AUGUSTA - Other states have tried -- and failed -- to create universal healthcare systems. Now, policy makers across the country are watching this poor but innovative state to see if the newly authorized Dirigo -- Maine's motto and Latin for "I lead" -- can live up to its name.
The state-private partnership designed to ensure access to health care for all 1.3 million residents will sign up its first enrollees in July.
Questions remain unanswered as to how Dirigo will be structured. It has survived one legislative attempt to reduce funding, and the process of hiring an insurer to provide services is behind schedule.
Even bigger questions revolve around money, according to policy experts who are familiar with Maine's program.
"Making something like this work anywhere is an experiment. And we will all learn in the process," said Jay Wolfson, professor of public health and medicine at the University of South Florida.
The key to success will be how many employers agree to provide coverage to their employees through Dirigo and keeping costs borne by beneficiaries in proper balance with those paid by employers, he says.
"The cost is a driving issue," said Dana Connors, president of the Maine State Chamber of Commerce and a Dirigo board member. Connors agrees that participation by small businesses is a key factor.
Dirigo's goal is to insure 31,000 people this summer and cover the state's remaining 130,000 uninsured by 2009.
Employers who sign on, and their employees, will pay for a portion of coverage. In addition, MaineCare -- Maine's Medicaid program -- will be expanded to cover more low-income people.
Dirigo enrollees who are not eligible for Medicaid will pay for coverage, with premiums based on ability to pay.
Funding will flow from other sources. The state counts on $52 million in one-time federal fiscal relief money to start up the program.
Maine also plans to recapture savings by insuring people who now get medical treatment at hospitals, but leave hospitals with unpaid bills. But those savings do not offset the need for an ongoing, new revenue source to cover the uninsured, says Christopher Conover, a senior research fellow at the Terry Sanford Institute of Public Policy at Duke University.
Savings are also envisioned through voluntary caps on hospital operating margins and annual cost increases.
Dirigo's new executive director, Thomas Dunne, acknowledged challenges and uncertainties as he began setting up the program but said he is determined to get the job done.
Dunne, a former partner at the Accenture management consulting firm, who is being paid $1 per year to head Dirigo, agreed with his boss that a central goal is to create a market.

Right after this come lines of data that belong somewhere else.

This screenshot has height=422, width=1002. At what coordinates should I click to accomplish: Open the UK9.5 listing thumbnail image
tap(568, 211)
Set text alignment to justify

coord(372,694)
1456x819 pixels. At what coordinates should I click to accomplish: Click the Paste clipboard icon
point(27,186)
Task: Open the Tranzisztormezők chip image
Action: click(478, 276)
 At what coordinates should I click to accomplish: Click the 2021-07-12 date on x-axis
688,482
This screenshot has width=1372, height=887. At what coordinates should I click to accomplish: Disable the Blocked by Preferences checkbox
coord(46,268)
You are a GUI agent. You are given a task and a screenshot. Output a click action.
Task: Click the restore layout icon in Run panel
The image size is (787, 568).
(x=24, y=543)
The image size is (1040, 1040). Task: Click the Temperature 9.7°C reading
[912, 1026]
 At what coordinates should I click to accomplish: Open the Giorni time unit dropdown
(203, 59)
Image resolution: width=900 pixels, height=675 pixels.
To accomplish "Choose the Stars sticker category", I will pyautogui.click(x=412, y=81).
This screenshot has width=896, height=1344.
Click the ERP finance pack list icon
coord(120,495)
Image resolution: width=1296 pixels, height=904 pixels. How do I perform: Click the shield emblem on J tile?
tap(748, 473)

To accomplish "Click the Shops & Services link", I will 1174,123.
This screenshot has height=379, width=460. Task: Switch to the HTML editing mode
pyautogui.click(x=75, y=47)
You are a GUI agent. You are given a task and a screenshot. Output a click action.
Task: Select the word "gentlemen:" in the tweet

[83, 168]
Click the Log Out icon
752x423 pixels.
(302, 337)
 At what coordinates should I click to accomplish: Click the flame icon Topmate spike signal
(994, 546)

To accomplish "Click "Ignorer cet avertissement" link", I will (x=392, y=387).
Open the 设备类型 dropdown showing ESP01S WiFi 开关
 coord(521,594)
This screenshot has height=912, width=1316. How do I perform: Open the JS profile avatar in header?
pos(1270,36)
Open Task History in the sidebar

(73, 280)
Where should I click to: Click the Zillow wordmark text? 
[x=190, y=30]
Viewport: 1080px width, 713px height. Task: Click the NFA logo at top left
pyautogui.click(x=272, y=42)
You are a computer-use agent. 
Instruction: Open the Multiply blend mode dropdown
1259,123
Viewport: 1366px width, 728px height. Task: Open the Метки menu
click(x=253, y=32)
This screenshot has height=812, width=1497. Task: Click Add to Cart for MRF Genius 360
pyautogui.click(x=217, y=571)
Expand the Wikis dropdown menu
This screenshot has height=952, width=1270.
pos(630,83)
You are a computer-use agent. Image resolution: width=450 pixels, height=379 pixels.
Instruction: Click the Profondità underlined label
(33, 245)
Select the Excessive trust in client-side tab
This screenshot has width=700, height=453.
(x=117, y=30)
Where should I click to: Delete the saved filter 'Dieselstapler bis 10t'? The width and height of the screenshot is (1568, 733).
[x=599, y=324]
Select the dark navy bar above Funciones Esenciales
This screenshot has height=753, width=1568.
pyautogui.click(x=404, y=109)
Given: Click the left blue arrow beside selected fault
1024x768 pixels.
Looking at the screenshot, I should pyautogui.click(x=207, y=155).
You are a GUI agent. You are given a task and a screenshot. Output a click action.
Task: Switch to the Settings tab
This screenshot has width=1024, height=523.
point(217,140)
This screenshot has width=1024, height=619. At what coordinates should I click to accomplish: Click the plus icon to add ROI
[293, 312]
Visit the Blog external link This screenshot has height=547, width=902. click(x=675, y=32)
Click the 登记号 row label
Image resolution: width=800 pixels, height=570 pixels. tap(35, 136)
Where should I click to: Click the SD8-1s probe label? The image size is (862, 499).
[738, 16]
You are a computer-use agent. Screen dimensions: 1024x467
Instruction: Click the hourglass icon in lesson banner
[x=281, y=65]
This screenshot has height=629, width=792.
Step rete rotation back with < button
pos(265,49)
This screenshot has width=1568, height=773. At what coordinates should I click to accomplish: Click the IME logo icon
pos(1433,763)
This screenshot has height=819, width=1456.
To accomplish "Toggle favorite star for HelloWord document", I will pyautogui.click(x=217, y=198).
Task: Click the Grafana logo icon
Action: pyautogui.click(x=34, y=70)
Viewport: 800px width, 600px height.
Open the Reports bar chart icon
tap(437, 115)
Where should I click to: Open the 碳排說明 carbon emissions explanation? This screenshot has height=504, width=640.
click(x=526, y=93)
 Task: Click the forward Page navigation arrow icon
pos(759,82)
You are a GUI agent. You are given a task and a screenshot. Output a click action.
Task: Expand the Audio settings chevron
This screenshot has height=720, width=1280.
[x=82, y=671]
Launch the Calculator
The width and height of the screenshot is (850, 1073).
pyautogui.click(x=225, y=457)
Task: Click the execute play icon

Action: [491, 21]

Gov. John Baldacci, who made universal coverage a cornerstone of his 2002 campaign, wants to stimulate free-market competition in the health insurance field just as the state did a decade ago with workers' compensation.
The state has no choice but to make it work, says David White, owner of an import car repair shop near Bar Harbor. White opted to forego pay for six months to keep his three employees' health coverage.
"We're in a financial crisis largely due to health care," said White, who helps advise Dirigo's health-quality watchdog panel. "You want an economic stimulus package -- fix healthcare."
Other states have followed their own routes, with mixed success, as they try to keep residents healthy.
"No other state currently has as far-reaching a plan as Maine," said Howard Berliner, a health policy professor at New School University's Milano Graduate School in New York.
Hawaii, which has recently patterned a program after Maine's, tried requiring employers to provide insurance for their workers in the 1970s but was blocked by the courts.
Massachusetts and Oregon both adopted "pay or play" laws that required employers to provide insurance or pay a tax to help cover the uninsured, but both were repealed. Oregon went a step further by expanding Medicaid coverage, but that was cut back.
Washington's "pay or play" approach faltered, but its program of providing sliding scale healthcare subsidies still makes Washington among the leaders in the expanded coverage game, Conover says. Vermont also has widely expanded its Medicaid program, especially for children.
Tennessee's Medicaid reform law, which brought about TennCare, has reduced the risk of being uninsured by roughly one-third, according to Conover.
Berliner says states are forced to act when they see no action on health issues by the federal government. But he says it's unlikely a state can achieve universal coverage without driving business away.
If every state tried to do what Maine's doing, "it is likely that the federal government would have to get involved," Berliner said. But "that doesn't seem too likely in the foreseeable future."
Maine businessman White is convinced that Dirigo will lower premiums in the state's health insurance market.
"It's not a perfect plan," he said. "It is a beginning."